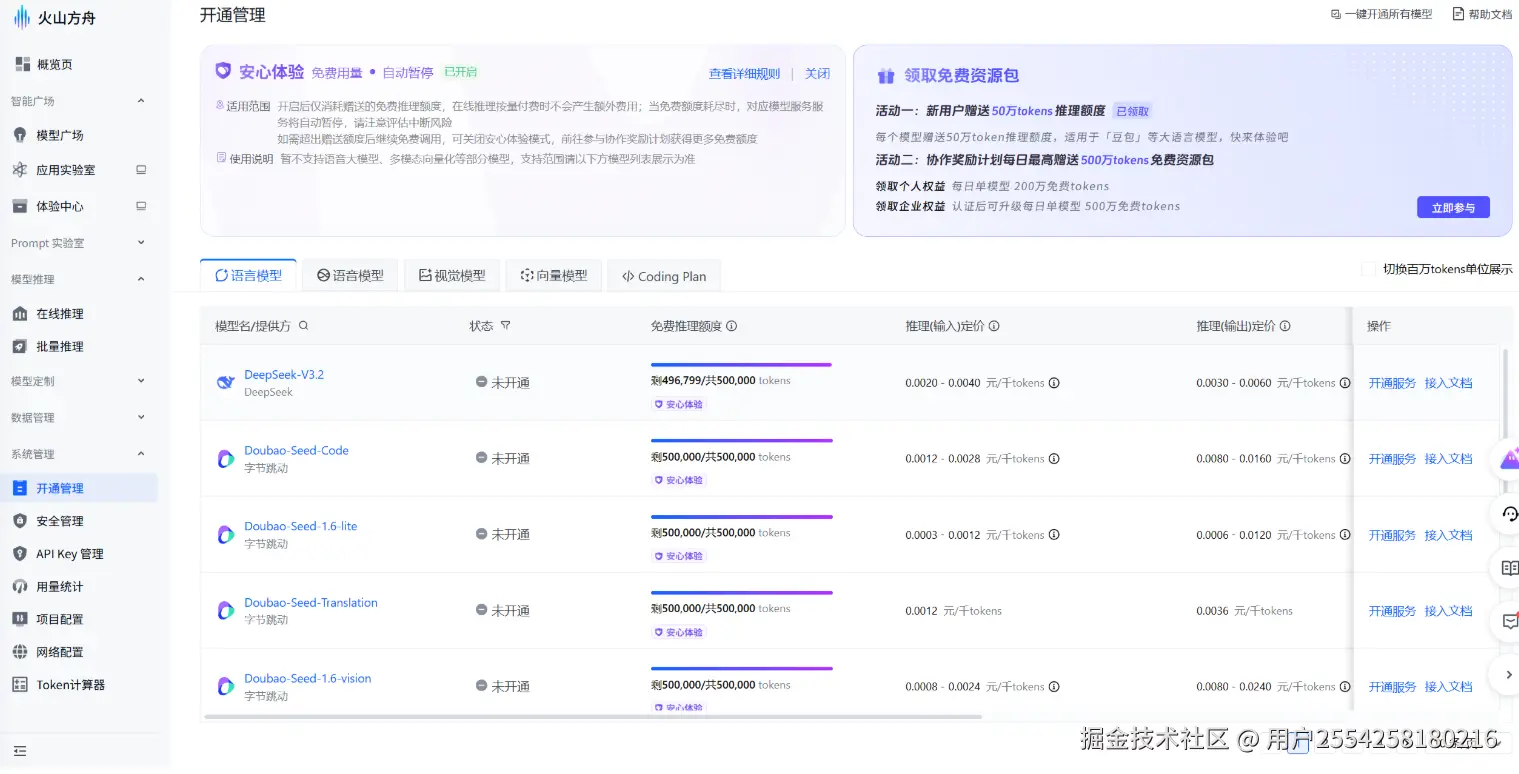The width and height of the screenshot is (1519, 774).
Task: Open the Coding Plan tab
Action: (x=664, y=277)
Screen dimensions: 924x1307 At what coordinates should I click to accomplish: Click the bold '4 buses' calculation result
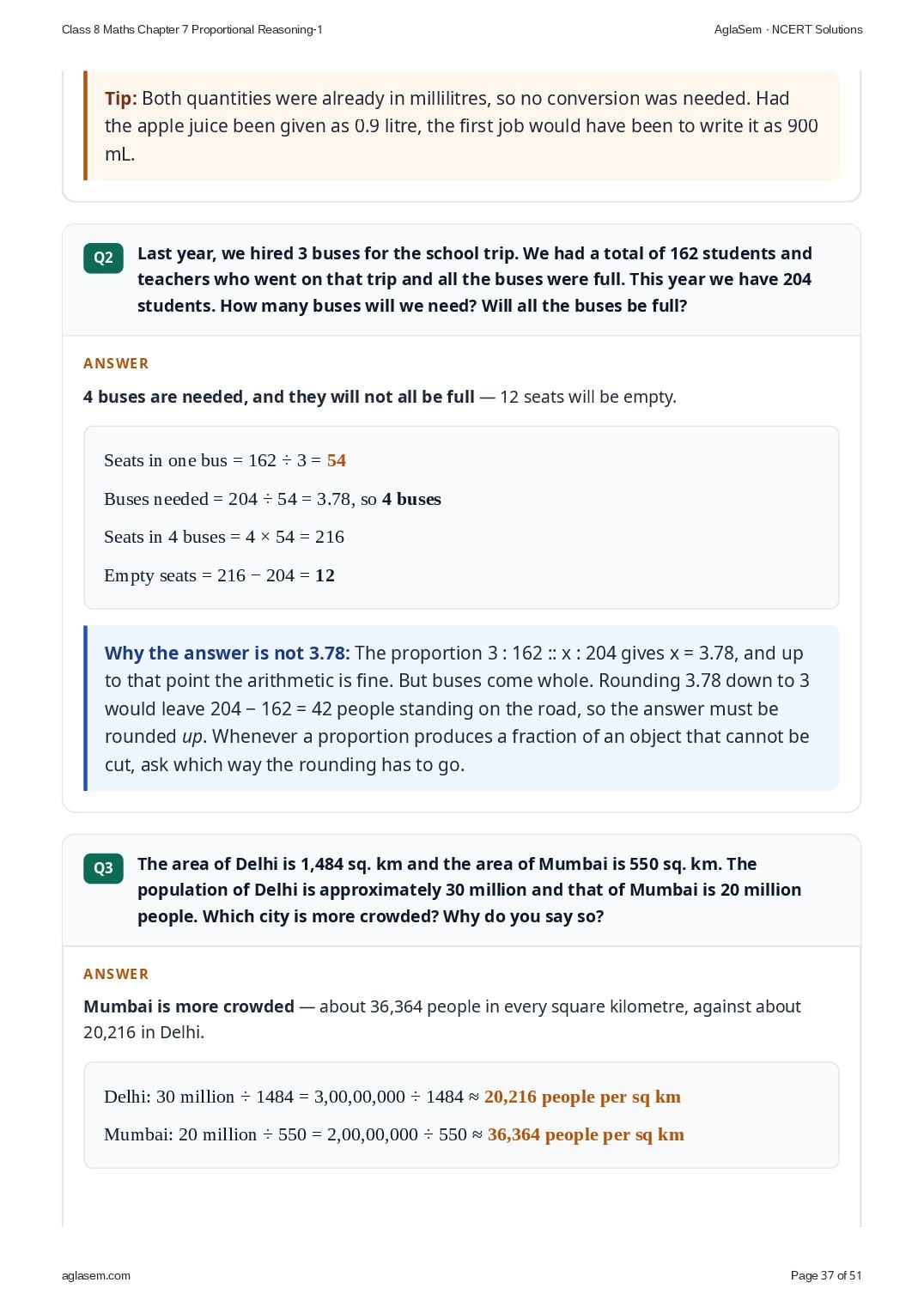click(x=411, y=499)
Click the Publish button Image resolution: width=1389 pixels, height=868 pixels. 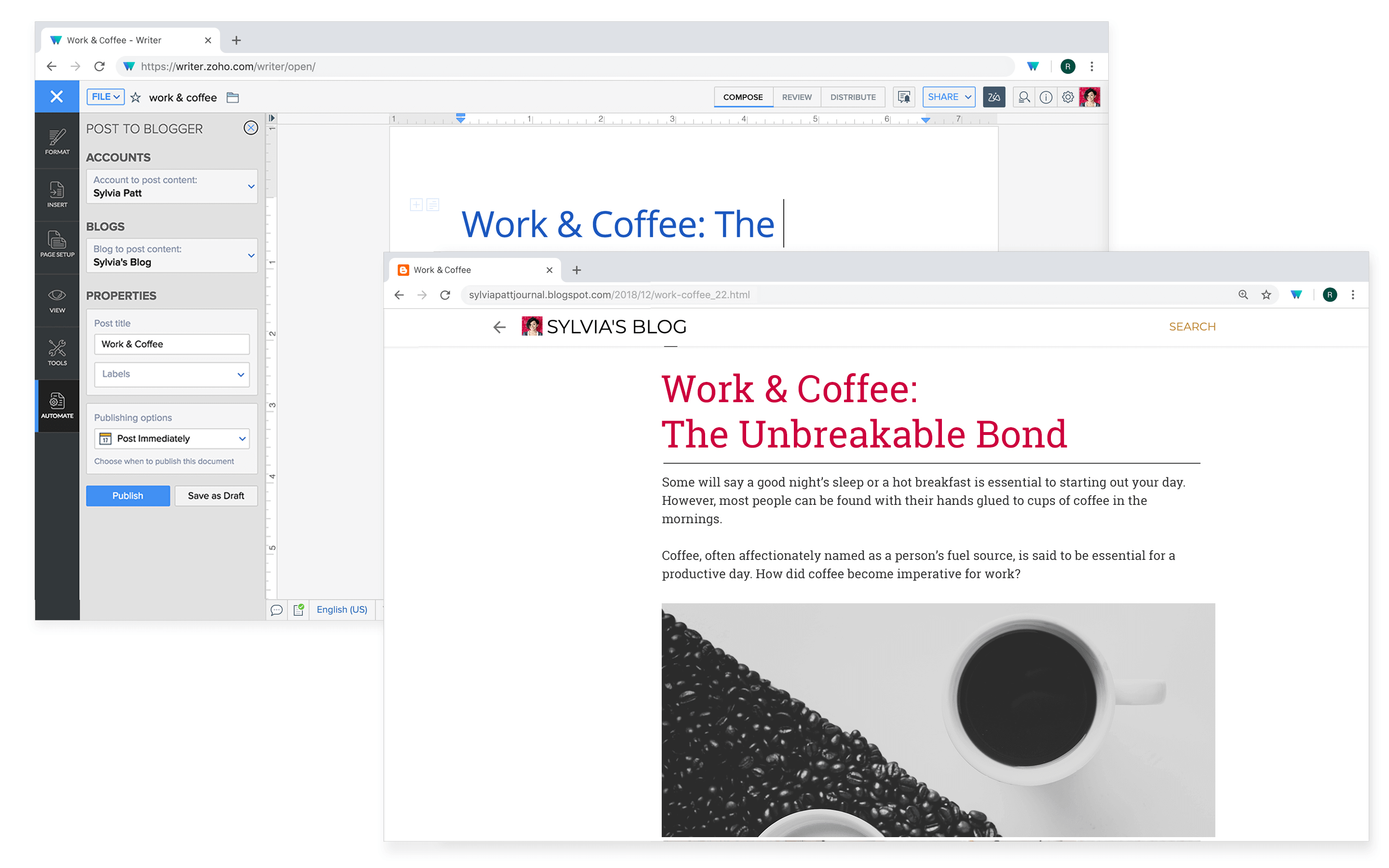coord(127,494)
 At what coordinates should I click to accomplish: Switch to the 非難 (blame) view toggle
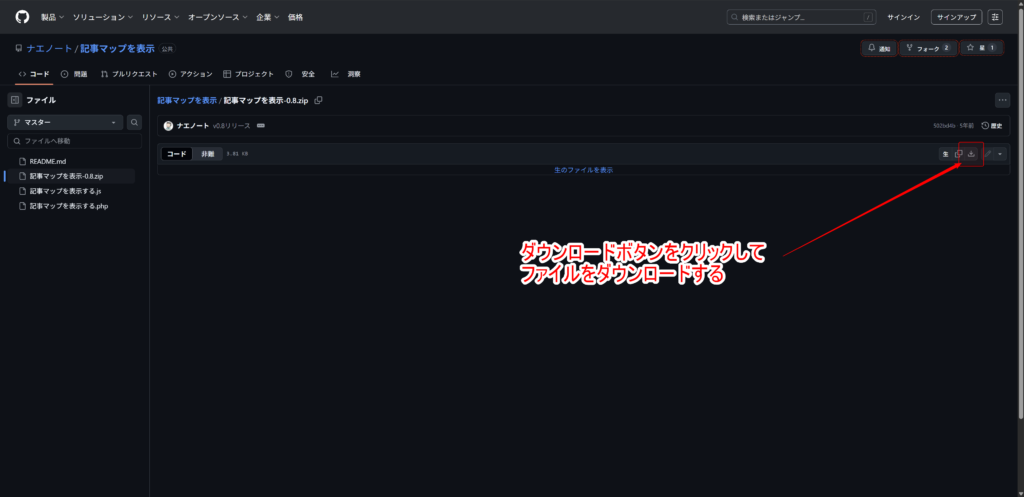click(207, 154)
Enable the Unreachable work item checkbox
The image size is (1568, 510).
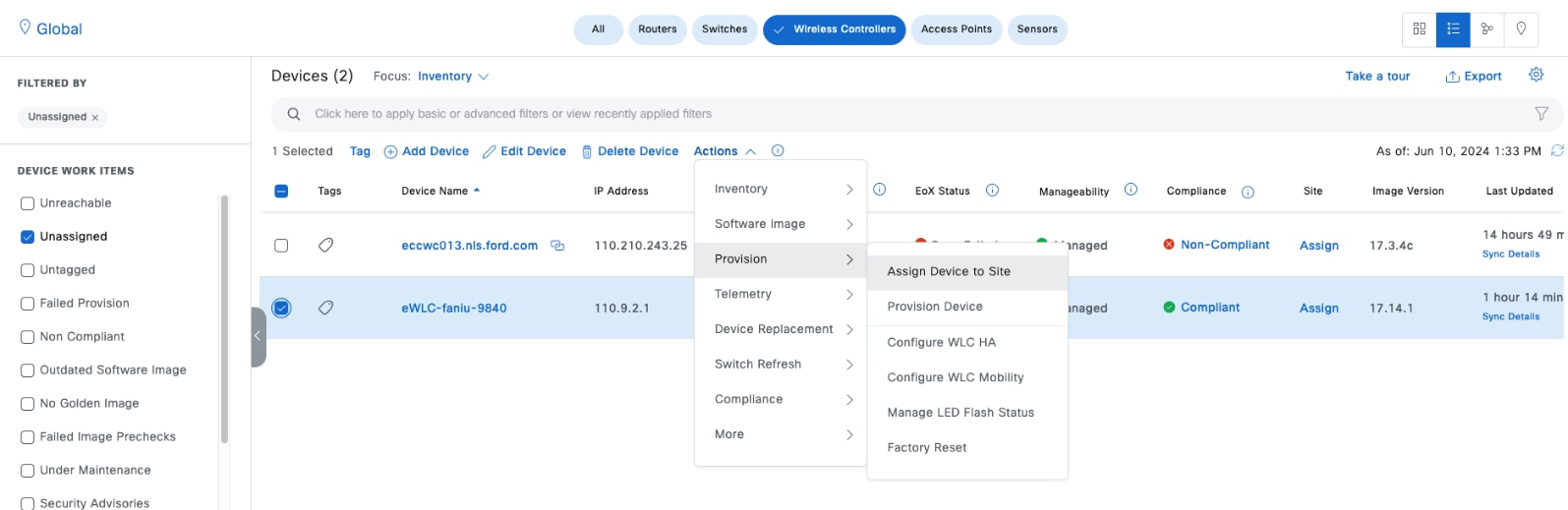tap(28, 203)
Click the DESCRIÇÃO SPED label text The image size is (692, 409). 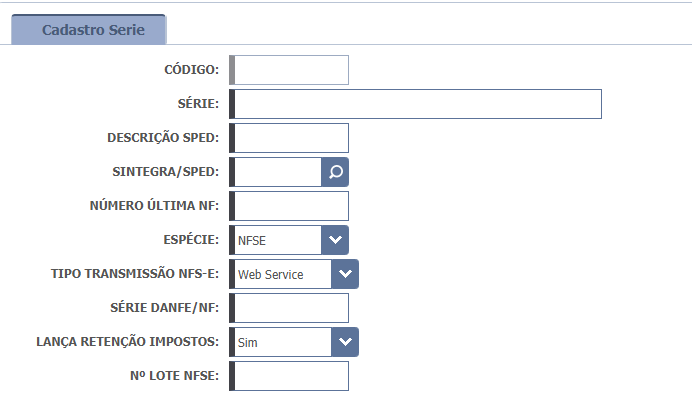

◆ TASK DESCRIPTION ◆
Only the lines from the line with "At what coordinates should I click to accomplish: Switch" through the final line of the material belong in the answer, copied exactly and without pictures.

◆ RESPONSE TO THE TASK ◆
 At what coordinates should I click to accomplish: Switch to the 非難 (blame) view toggle
click(207, 154)
Enable the Unreachable work item checkbox
The image size is (1568, 510).
tap(28, 203)
Click the DESCRIÇÃO SPED label text The image size is (692, 409). 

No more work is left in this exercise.